Training Within Industry
We all know WHAT to do about Waste, the problem is DOING IT. Companies today keep asking the question, “Why is it that continuous improvement never seems to be continuous when implementing Lean.” Some answers:
- Supervisors and managers often leave improvement until after “making the numbers.”
- People tend to rely on others for improvements.
- Companies tend to rely on “scheduled events” to make even small changes.
- People who do the work are typically not part of the improvement process.
- People resist change; as mindset causing them to backslide and abandon improvement.
- Even when workers are involved and want to improve, they don’t have the improvement skills.

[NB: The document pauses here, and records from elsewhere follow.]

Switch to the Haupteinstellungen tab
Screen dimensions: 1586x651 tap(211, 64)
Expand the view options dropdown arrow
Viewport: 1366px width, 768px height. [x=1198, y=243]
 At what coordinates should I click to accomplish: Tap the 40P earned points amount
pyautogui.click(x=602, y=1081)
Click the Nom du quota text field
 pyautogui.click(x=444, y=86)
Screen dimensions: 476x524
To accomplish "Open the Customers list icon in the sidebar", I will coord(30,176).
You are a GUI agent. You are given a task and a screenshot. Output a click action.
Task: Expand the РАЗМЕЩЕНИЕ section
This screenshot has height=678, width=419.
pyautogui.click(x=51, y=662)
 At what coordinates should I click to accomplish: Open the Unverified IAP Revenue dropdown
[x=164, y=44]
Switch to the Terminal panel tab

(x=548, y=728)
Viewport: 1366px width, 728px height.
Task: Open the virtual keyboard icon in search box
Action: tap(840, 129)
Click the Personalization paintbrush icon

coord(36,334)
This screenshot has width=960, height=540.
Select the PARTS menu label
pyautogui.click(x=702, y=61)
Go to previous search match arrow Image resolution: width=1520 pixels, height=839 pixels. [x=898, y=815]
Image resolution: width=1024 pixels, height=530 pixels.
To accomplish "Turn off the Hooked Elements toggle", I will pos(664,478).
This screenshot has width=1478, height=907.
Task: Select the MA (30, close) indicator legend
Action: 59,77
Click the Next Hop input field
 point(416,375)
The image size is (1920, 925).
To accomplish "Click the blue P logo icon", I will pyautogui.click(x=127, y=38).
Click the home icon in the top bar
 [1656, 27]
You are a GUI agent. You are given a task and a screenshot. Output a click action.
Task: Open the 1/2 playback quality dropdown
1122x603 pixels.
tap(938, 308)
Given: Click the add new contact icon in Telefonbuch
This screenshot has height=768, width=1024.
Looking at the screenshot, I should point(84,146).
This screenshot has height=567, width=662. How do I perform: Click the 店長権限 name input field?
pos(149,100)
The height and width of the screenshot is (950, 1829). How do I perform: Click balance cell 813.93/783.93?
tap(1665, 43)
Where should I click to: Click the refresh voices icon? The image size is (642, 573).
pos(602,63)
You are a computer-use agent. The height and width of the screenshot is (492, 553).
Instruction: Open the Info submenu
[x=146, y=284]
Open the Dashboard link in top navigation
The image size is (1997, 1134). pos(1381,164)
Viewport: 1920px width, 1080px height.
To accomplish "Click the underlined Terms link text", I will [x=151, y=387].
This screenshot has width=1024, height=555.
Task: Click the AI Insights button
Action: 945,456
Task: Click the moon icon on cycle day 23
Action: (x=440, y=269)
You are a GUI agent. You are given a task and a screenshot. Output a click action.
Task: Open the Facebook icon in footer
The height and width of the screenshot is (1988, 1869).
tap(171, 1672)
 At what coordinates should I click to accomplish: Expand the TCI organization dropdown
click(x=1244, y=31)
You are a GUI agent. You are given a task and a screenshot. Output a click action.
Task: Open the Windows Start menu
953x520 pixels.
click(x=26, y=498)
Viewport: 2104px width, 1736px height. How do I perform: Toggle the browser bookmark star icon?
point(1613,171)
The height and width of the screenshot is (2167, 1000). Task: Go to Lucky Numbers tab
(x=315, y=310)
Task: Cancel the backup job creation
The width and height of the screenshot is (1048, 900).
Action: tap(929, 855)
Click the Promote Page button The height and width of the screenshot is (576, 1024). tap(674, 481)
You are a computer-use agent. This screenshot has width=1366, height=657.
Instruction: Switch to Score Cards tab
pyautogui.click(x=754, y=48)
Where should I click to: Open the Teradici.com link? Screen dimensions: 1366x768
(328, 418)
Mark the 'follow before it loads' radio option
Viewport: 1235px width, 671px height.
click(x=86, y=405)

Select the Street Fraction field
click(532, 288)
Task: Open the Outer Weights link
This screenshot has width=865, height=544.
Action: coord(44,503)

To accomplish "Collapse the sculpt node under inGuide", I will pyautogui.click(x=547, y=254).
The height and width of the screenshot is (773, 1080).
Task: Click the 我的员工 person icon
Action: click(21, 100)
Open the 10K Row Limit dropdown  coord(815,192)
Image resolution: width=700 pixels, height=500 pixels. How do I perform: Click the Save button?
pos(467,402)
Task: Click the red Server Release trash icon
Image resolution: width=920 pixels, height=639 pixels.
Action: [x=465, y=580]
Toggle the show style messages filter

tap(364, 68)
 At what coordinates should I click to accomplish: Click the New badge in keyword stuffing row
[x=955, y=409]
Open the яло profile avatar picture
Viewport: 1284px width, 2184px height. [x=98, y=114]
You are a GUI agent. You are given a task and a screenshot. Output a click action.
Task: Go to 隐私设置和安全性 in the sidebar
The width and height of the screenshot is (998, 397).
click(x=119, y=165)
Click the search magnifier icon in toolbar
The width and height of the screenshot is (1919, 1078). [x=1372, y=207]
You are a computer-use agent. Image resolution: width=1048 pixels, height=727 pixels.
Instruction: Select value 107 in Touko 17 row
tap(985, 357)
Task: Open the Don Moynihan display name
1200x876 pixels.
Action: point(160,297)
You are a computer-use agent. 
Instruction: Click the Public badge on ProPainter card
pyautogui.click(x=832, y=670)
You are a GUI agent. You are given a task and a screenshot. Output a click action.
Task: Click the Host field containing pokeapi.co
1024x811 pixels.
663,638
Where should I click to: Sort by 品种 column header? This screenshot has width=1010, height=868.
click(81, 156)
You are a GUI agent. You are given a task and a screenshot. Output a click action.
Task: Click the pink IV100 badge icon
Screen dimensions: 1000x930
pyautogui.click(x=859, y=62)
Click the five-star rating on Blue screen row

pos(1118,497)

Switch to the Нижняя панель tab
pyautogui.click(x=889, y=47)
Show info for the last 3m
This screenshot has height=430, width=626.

The Training Within Industry (TWI) Program closes these gaps and builds upon lean manufacturing principles. TWI consists of standardized programs addressing the essential skills needed by supervisors, team leaders, and anyone indirectly leading others.
Catalyst Connection is a certified provider of the Training Within Industry Program by the TWI Institute. Click here to learn more about the TWI Institute and download a brochure about this certified training program.
TWI Training Modules
Catalyst Connection offers two training modules from the TWI Program:
- Job Instruction: Quickly train employees to do a job correctly, safely, and conscientiously
- Job Methods: Improving the way jobs are done for continual improvement
TWI was developed in the U.S. during WWII to train replacements of an industrial workforce off to fight a war. It provided rapid and consistent training and is recognized as part of what helped the Allied forces secure victory as they boosted industrial production and out-produced the enemy.
TWI was introduced in Japan during post-war rebuilding. It is still in widespread use in Japan and most notably, in Toyota as part of the Toyota Production System (TPS). It is a foundation to Toyota's success in continuous improvement, and more importantly, in its ability to sustain those improvements.
During the prosperity of post-war America, the TWI program was abandoned and it soon became a faded memory. Thanks largely to the not-for-profit Central New York Technology Development Organization (CNYTDO), TWI is experiencing a rebirth throughout industry. In what has been described as a "movement," lean enterprises are increasingly turning to TWI as a means to emulate Toyota's ability to sustain improvements and achieve standard work. Industries such as healthcare, construction, and manufacturing are reaping modern day benefits from this proven and recently revived program.